Una raya en el mar

El alumno que entró al instituto de enseñanza secundaria de Barcelona con una ballesta y mató al profesor sufrió un brote psicótico, al menos eso es lo que apareció en  la prensa esa misma mañana, aún antes de haber tenido tiempo de realizar una evaluación.


El joven piloto alemán que se encerró en la cabina y estrelló su propio avión contra los Alpes estaba de baja laboral por enfermedad, según informaciones contrastadas,  y al parecer, había sufrido varios episodios de depresión.


Parece que la tendencia a relacionar las conductas violentas y aparentemente incomprensibles con la enfermedad mental vuelve una y otra vez.
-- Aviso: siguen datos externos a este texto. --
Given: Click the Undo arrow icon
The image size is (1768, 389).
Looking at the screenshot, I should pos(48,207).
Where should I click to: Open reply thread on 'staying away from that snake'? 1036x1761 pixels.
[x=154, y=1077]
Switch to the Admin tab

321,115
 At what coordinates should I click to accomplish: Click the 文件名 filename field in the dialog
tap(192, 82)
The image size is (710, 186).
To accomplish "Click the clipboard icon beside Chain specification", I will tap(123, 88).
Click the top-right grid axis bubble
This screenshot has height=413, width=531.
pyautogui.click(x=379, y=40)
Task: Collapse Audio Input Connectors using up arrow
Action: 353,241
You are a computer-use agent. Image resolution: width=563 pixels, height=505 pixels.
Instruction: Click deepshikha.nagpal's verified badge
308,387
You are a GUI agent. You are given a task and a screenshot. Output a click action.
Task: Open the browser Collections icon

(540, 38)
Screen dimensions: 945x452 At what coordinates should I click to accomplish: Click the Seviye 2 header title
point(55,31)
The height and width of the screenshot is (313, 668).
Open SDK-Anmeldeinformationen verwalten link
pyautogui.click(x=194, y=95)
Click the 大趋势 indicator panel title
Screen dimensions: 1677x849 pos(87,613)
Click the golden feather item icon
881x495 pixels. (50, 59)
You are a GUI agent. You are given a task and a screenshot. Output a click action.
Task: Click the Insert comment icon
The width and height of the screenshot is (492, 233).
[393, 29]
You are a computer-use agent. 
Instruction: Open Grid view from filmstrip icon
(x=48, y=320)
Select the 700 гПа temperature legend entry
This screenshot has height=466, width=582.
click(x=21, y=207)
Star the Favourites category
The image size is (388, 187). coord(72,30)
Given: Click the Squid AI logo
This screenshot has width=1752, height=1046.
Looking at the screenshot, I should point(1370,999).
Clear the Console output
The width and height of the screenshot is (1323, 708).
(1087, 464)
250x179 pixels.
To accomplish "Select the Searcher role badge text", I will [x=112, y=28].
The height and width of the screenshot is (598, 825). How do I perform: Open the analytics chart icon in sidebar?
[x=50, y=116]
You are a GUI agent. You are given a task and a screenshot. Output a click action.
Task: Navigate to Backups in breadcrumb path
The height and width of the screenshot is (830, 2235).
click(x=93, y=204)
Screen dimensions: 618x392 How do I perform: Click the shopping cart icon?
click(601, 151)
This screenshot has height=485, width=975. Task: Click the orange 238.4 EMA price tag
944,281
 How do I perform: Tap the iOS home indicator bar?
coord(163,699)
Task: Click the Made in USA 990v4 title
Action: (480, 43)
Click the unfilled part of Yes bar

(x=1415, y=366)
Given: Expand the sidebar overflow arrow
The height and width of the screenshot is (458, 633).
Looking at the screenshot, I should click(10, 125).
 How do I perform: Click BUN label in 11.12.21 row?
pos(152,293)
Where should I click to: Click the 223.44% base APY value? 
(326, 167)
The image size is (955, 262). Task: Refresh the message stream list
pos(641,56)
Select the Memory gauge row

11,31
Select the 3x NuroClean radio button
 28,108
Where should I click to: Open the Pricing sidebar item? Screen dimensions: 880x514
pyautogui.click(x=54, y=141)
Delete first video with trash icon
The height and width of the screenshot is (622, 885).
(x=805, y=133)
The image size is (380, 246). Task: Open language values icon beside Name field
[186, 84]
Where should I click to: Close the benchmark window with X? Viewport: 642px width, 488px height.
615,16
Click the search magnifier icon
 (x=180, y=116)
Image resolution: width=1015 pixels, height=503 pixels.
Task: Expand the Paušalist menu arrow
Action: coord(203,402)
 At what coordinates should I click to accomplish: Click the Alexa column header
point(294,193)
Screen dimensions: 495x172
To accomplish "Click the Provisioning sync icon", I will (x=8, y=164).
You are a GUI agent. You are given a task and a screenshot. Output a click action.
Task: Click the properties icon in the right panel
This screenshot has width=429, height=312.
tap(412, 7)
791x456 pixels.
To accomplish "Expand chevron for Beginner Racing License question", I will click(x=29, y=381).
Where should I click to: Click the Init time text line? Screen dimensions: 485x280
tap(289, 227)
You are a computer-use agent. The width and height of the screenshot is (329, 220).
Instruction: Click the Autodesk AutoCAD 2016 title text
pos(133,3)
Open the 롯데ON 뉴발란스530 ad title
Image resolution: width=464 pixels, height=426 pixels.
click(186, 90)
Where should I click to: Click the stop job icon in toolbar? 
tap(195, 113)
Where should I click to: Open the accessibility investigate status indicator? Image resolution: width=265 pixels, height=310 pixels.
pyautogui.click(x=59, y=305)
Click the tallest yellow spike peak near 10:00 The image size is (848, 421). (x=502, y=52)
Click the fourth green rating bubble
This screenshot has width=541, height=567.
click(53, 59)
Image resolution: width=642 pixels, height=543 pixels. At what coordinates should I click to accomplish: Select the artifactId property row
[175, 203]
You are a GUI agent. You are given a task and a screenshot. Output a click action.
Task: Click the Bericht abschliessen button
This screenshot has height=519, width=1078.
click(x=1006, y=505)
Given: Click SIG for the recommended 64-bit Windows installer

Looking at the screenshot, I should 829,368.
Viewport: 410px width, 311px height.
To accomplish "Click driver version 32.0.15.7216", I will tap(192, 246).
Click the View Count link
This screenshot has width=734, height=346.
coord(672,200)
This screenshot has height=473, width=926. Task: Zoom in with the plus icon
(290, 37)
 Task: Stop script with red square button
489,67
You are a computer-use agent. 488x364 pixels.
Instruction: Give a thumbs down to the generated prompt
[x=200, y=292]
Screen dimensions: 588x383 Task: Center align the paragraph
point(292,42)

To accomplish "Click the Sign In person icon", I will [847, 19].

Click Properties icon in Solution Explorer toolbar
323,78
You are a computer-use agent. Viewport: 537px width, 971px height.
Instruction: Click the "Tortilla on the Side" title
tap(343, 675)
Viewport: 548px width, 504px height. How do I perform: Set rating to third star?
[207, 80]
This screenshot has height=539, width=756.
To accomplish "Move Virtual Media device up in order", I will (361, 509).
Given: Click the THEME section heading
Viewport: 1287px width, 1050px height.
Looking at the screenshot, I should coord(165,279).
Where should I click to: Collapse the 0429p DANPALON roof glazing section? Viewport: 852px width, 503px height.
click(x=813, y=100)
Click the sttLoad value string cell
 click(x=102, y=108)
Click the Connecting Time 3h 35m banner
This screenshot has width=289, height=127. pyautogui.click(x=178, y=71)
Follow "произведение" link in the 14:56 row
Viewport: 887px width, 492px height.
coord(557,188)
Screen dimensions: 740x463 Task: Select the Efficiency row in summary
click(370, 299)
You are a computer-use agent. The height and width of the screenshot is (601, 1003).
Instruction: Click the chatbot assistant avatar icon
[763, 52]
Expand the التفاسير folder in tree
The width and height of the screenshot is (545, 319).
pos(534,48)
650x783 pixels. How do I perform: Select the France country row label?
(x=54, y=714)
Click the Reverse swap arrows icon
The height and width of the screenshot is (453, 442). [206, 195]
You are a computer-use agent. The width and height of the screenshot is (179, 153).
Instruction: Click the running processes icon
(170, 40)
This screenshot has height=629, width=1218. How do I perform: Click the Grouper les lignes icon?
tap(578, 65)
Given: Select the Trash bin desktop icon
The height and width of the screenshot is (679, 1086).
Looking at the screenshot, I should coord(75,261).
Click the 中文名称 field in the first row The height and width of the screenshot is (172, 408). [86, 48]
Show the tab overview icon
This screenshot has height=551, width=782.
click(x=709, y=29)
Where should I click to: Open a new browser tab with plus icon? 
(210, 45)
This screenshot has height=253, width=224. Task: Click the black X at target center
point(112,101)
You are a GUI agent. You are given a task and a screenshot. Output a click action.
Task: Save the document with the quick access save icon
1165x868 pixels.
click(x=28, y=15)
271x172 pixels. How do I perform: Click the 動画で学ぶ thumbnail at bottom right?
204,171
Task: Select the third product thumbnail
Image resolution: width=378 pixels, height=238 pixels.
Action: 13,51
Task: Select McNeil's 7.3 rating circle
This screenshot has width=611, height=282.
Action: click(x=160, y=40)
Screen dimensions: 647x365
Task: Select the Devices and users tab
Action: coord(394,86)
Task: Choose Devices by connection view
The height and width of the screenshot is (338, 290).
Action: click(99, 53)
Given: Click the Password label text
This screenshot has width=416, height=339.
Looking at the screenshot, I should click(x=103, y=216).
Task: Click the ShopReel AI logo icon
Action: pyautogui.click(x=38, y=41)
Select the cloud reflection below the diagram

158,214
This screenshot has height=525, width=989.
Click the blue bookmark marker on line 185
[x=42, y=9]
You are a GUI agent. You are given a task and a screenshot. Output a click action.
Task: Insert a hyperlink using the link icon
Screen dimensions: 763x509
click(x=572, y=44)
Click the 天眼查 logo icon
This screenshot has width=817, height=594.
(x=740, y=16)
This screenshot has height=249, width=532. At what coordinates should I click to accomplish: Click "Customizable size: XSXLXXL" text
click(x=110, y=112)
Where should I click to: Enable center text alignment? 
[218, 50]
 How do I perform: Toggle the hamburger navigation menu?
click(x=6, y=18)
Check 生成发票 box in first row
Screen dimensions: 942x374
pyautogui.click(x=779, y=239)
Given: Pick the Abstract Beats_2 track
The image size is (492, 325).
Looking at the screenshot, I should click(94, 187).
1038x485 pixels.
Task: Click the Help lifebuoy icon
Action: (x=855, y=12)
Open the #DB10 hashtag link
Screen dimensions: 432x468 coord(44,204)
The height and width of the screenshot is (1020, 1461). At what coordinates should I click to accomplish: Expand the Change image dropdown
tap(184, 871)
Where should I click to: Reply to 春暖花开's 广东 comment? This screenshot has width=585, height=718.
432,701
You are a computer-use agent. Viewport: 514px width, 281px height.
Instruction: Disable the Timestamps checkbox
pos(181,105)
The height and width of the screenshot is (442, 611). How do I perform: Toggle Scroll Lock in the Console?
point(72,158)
Es como si de nada hubieran servido los esfuerzos de la ciencia, la filosofía y la historia por arrojar luz y conocimiento sobre el funcionamiento de la mente humana. Es como si después de tantos años, nos siguiera tranquilizando la hipótesis de que la enfermedad mental es más peligrosa que la propia naturaleza humana.

En una tremenda entrevista del periodista Jordi Évole, un terrorista arrepentido se sorprendía de no recordar el nombre de las personas que asesinó. Y no fue la esquizofrenia, ni tampoco la depresión, la que hizo que con 18 años decidiera dedicarse a ese tipo de vida, ni que apretara el detonador de un coche bomba sin importarle si alguien pasaba por allí.

Como tampoco fueron las alteraciones del sueño ni los trastornos de personalidad los que hicieron que un grupo de personas detuvieran, interrogaran, fusilaran y enterraran en el campo al poeta Federico García Lorca, como recoge el informe policial difundido recientemente.

Y si continuáramos con esta inacabable historia de la infamia de la humanidad, hasta llegar a un número casi infinito de casos, nunca encontraríamos la enfermedad mental como la variable explicativa, estadísticamente significativa, de la maldad. Sin embargo, una y otra vez, en cada noticia violenta, en cada teletipo se cuela la insinuación, la sospecha y la búsqueda de una explicación que tenga el nombre de una enfermedad, una explicación que tenga un nombre científico con el que combatir el miedo atávico ante lo incomprensible de ciertos comportamientos humanos.

Y es que es difícil aceptar que el funcionamiento normal de la corteza cerebral sea el responsable de causar un daño extremo a los demás,  es más fácil aceptar que sea  una alteración neuronal. Es más, si nos acercamos a la enfermedad mental con laxitud terminológica en lugar de con el rigor conceptual  de la medicina como disciplina, es posible que terminemos aceptando  como patológico cualquier estado mental que no sea la felicidad.

De hecho, en 1946 la Organización Mundial de la Salud definió la salud como el estado de bienestar físico, mental y social, y no solamente la ausencia de afecciones o enfermedades. Y claro,  por bienestar se entiende la situación de satisfacción o felicidad.

Esta definición de la salud tiene sentido para marcar una meta o un objetivo que guíe el rumbo de los gobiernos y las organizaciones. Ya la Constitución de Cádiz de 1812  recogía que el objeto de cualquier gobierno es la felicidad de la nación. Pero llevado al ámbito clínico, este concepto de salud tan ambicioso termina haciendo que se amplíen los límites de la enfermedad porque es imposible mantener de forma continuada el bienestar físico, mental y social. Y entonces todo es susceptible de ser considerado como patológico. Proliferan los síndromes, los avatares propios de la vida se convierten en enfermedades y cualquier comportamiento puede ser etiquetado si se eligen los criterios diagnósticos adecuados.

El problema de todo esto es que entonces cualquier comportamiento violento puede ser considerado como enfermedad y las personas con verdaderas enfermedades mentales cargan con una responsabilidad que no les corresponde. Al sufrimiento personal  y familiar que les causa la esquizofrenia o la depresión se le suma el sufrimiento añadido que supone sentir el rechazo de la sociedad. Pero es un estigma que no se merecen, no más que cualquier otra persona.

El poeta Leopoldo María Panero, que falleció en 2014 en un hospital psiquiátrico, pasó la mayor parte de su vida ingresado en distintas instituciones. “Tan sólo la ilusión del recuerdo/ te dirá que no estuviste, en aquel beso, solo”, escribió en uno de los poemas que constituyen una obra que es admirada por una multitud de seguidores que valoran sus palabras a pesar de su locura. Aunque es muy posible que este caso de reconocimiento, tan alejado del estigma,  sea algo excepcional,  una raya en el mar.